Hospitals say the rule is “unlawful, several times over.” Recently, another Trump proposal to show drug list prices in television ads was blocked in the courts.
Insurers are also not
happy with the transparency proposal. The rules don’t help consumers better understand what health services cost and don’t help lower costs either, insurance executives say. Earlier this year, the Trump administration withdrew a major effort to rein in drug prices by prohibiting rebates to insurance middlemen following criticism the changes could increase Medicare premiums before next year’s election.
The second rule would also affect insurance companies. Routinely – a little while after you get a hospital bill – your insurance company provides an “explanation of benefits” (EOB), outlining how much a service costs, what your plan pays for, and how much you owe. Now if this becomes law, hospitals would be forced to give that EOB up front.
The idea is that patients could use that information to shop around ahead of time for a better deal. But this concept also has some serious flaws. First, it assumes people can find a better deal. More difficult is what happens if the situation is an emergency, which is often the case for patients.
What it means to a consumer
A recent podcast series called “An Arm and a Leg” about the costs of health care, illustrates the problems this new policy is intended to help, but might not. The chilling situation that Sarah Macsalka faced when her 7-year-old son Cameron, tripped and gashed his knee in the backyard is a good example from the podcast.
Worried about avoiding a big bill to get Cameron’s knee stitched up, Sarah took him to an urgent care clinic – one that provides patients with prices ahead of the service. There, the staff said stitching up Cameron’s knee would cost $150. But there was a problem. The clinic didn’t have the topical anesthetic the doctor would need to numb Cameron’s skin first. “and Cameron is like screaming and crying” Macsalka said. “He doesn’t take pain well.” They reluctantly headed to the local emergency room.
Despite her son’s anguishing pain, she tried to be a smart shopper there too. As the emergency room was taking her insurance information, Macsalka was over a barrel. Cameron’s screams were ear-piercing. His knee was a mess and she wasn’t about to drive him back to the urgent care place and start again. They got the stitches in the ER like most parents would. A few weeks after, she got a bill for the doctor’s service and paid it – $214 after insurance. Then there was another bill from the hospital for $2,824.
So Macsalka went back into smart consumer mode and called the hospital billing office to ask if there had been a mistake. As she recalled in the podcast, the person she spoke with on the phone told her that “just walking through the doors” of the emergency room cost $4,200 and that amount matches a number on her insurance statement. It’s the amount before the insurance company’s negotiated discount. After that discount, the bill was $2,824 and because her family had a high deductible, they were responsible for paying it all.
So Macsalka smartly asked the billing representative what would happen if they didn’t have insurance. He told her in that case, the hospital would accept 10 percent of its total bill to make sure it collected something.
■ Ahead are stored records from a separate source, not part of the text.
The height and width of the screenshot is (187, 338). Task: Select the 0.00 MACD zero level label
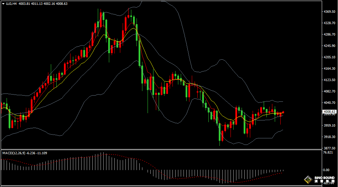(326, 170)
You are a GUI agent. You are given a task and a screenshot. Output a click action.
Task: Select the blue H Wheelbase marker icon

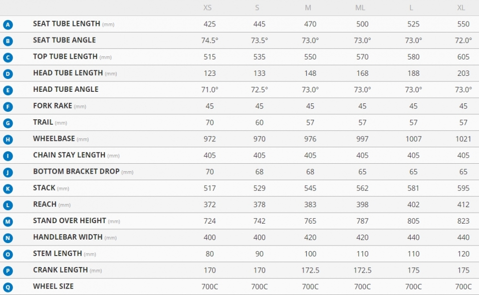pyautogui.click(x=8, y=139)
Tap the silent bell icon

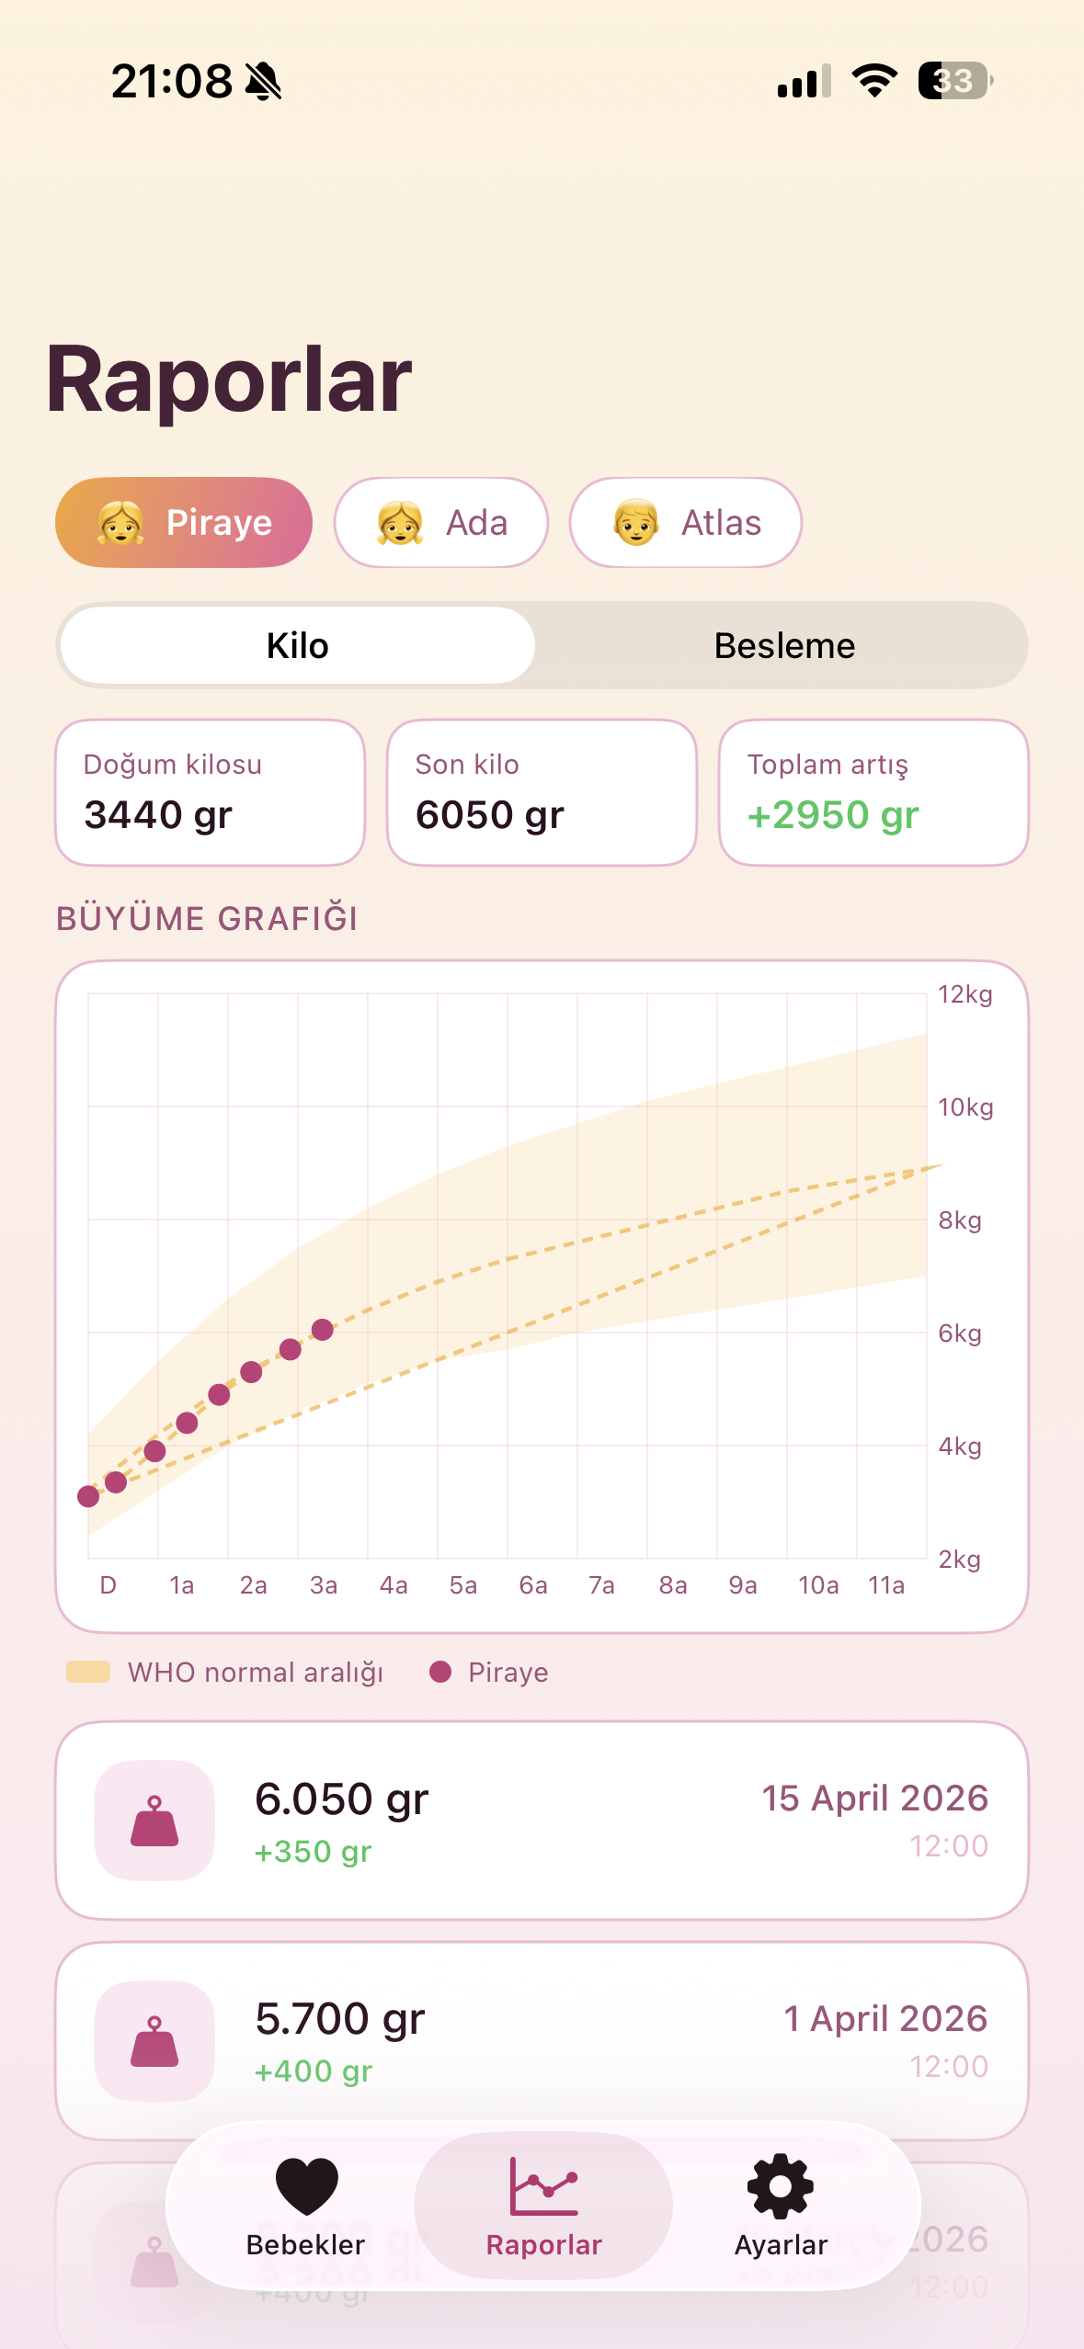[x=264, y=82]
Without the negotiated rate from insurance, that total would have been $6,000, so 10 percent would have been about $600.
While Macsalka could have lived with the $600 price tag, the billing department told her they couldn’t do that because it had already gone through insurance, so that wasn’t an option. She wishes someone could have told her the price up front. As tough as it is to admit, Macsalka said “I would’ve have said thank you very much. And walked out and gone back to our lovely urgent care and been like, Cameron, bite on this stick,” she said.
Also contributing to this story were: NPR, Kaiser Health News, Washington Post and New York Times.